1/1 Walter Munk, précurseur de l'océanographie moderne, est décédé le 8 février 2019 à l'âge de 101 ans.

Les débuts de Walter Munk

Né en 1917 à Vienne (Autriche-Hongrie), Walter Munk est envoyé en pension à l'age de 15 ans dans une école de l'État de New York. Il décroche une licence en physique au "California Institute of Technology" en 1939, à l'age de 22 ans.
Quelques années plus tard, jeune chercheur en océanographie, il apprend que les Alliés se préparent à débarquer en Afrique du Nord. Il s’inquiète des risques liés aux états de mer et aux conditions défavorables à un accostage...
Après diverses peripéties, la perséverance est récompensée : ses connaissances sur les vagues et les marées sont prises en considération lors de la préparation du débarquement en Normandie ! Une légende nait : un chercheur a participé au choix de la date du 6 juin 1944 !

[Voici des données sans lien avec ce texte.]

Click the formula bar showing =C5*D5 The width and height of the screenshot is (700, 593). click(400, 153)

Quel prélude à la fantastique carrière de Walter Munk !

Une carrière qui couvre autant les aspects théoriques que les applications pratiques, et dans laquelle la qualité des résultats scientifiques le dispute à... leur diversité !
De la propagation du son dans l'océan en vue d'estimer son réchauffement, jusqu'à la prédiction des vagues géantes qu'affectionnent les champions de surf, sans oublier la dissipation de l'énergie des marées et son effet sur la rotation diurne : l'allongement de la durée du jour !

Voir : Histoire de voyages et de sciences

Walter Munk

Plusieurs parmi les Argonautes ont eu l'occasion de le rencontrer lors de congrès ou de de réunions de travail. Lors des réunions mensuelles du Club, nous avions très souvent l'occasion de nous rappeler ses résultats et sa personnalité. C'étaient à chaque fois de bons souvenirs, car son enthousiasme communicatif, son élégance, son inventivité, faisaient l'unanimité.

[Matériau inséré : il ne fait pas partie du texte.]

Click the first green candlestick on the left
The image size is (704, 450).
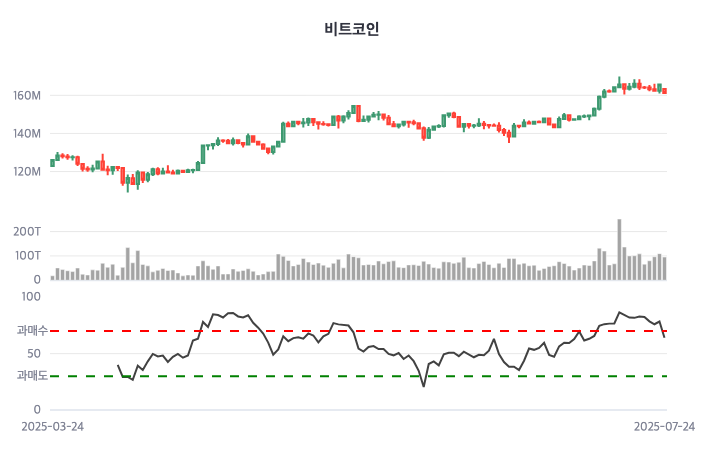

C'est généralement lorsque nous discutions de l'apport de l'altimétrie satellitaire à la connaissance de la circulation océanique à la fin des années soixante dix, un de nos thèmes favoris, que nous évoquions sa contribution aux remarquables progrès des connaissances dans ce domaine : une des difficultés en effet était d'estimer la dissipation de l'énergie des marées, ce que menèrent finalement à bien ses collègues Carl Wunsch et Christian Le Provost. Océanographe, et aussi astronome, Walter Munk s'est lui aussi beaucoup impliqué dans cette recherche. Il avait dès 1966 compris le lien entre celle ci et l'éloignement de la Lune, et le ralentissement de sa rotation et de celle de la Terre, termes que les astrophysiciens connaissent avec une grande précision. Ses travaux sur la propagation et la dissipation des ondes océaniques contribuèrent très significativement à cette réussite. Le contraste entre la voie élégante de l'astrophysique et la difficulté de l'approche par observations et modèles illustre bien l'étendue de ses compétences.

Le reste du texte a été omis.